RAQQA PROVINCE, Syria — Twelve miles north of Raqqa, American Marines and Army engineers are replacing a shattered bridge. They’ve spent three days in the desert, coaxing the prefabricated steel into place.
Cpt. Bobby Murray, based at Camp Lejeune in North Carolina, told CBS News that the war against ISIS in Syria has left behind a deadly path of destruction.
“There used to be a lot of mines out here from ISIS and the engineers that we brought, along with our EOD [Explosive Ordinance Disposal] technicians, swept out the field and made sure that it was safe,” Murray said.
But just minutes later, a truck hit a mine less than a mile away, and the Marines raced off to investigate.
The driver miraculously was still alive, and medic Colton Segle treated him for lacerations and a concussion.

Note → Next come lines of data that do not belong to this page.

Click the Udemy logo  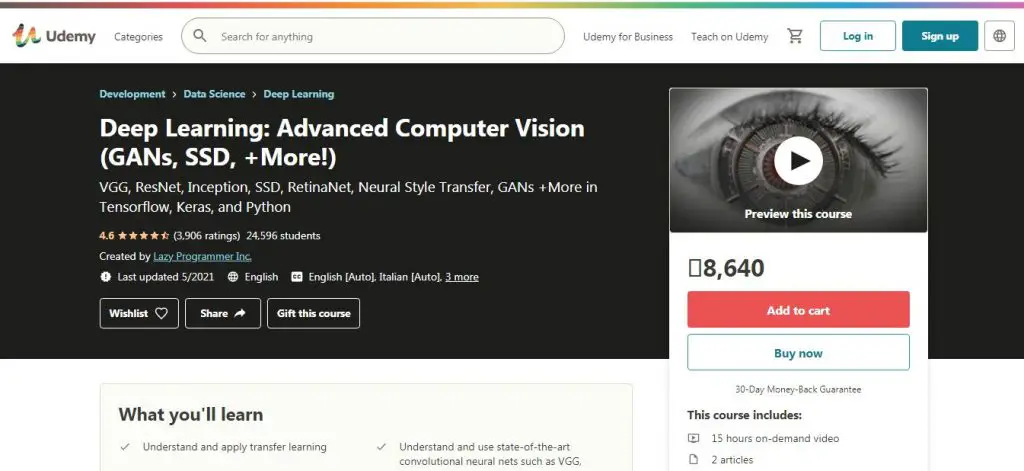54,36
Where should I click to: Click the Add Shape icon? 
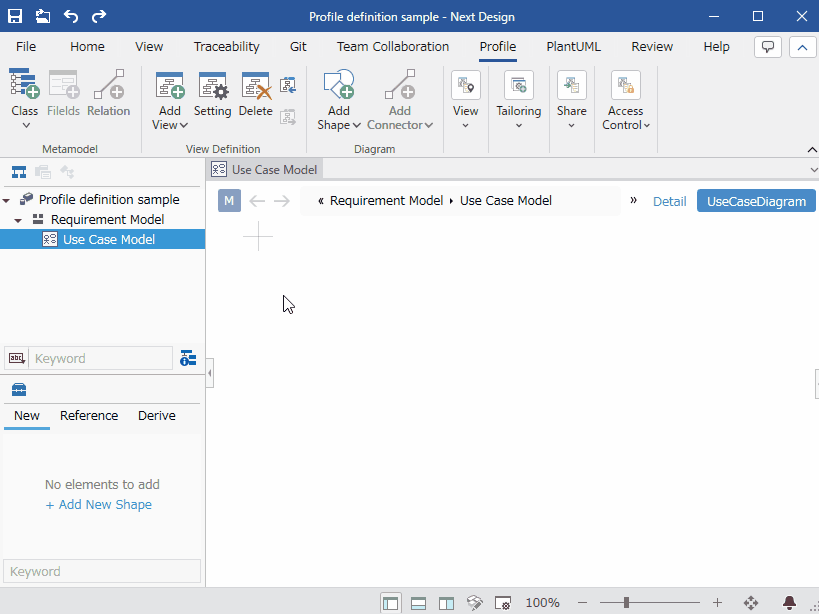[339, 85]
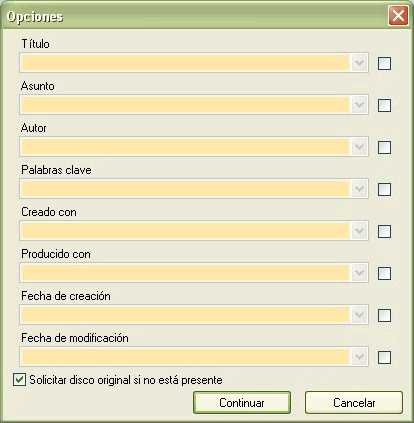This screenshot has height=423, width=414.
Task: Expand the Asunto dropdown list
Action: [x=359, y=105]
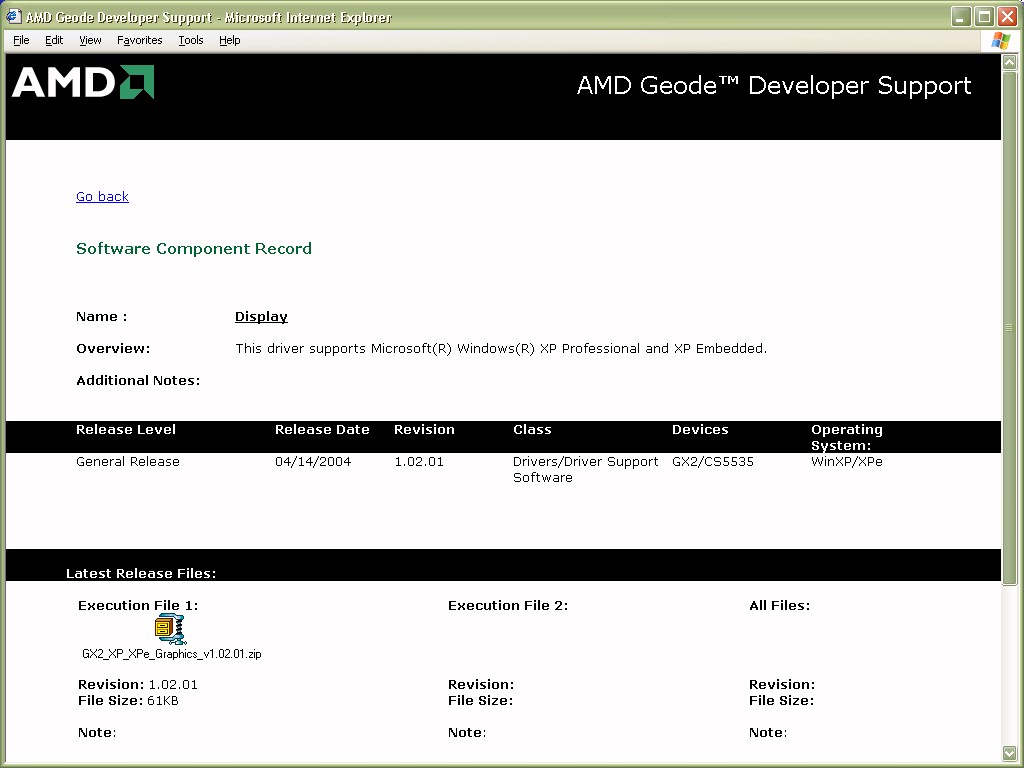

Khalil Bozan is a fighter with America’s Syrian allies, and said he was heading to the front line when he hit the mine.
The Marines found more mines and then detonated them.
In the nearby village of al Aba’ra they are grateful for American help — but there is very little optimism.
Nobody there would speak to CBS News on camera because they still have family members living under ISIS control and they’re frightful of retribution. But off camera, they said they have no running water, very little food and their children are illiterate because schools have been closed for five years.
America’s attempts to win hearts and mind in the Middle East have often been troubled, and after half a decade of civil war, Syria’s fractures may be beyond repair.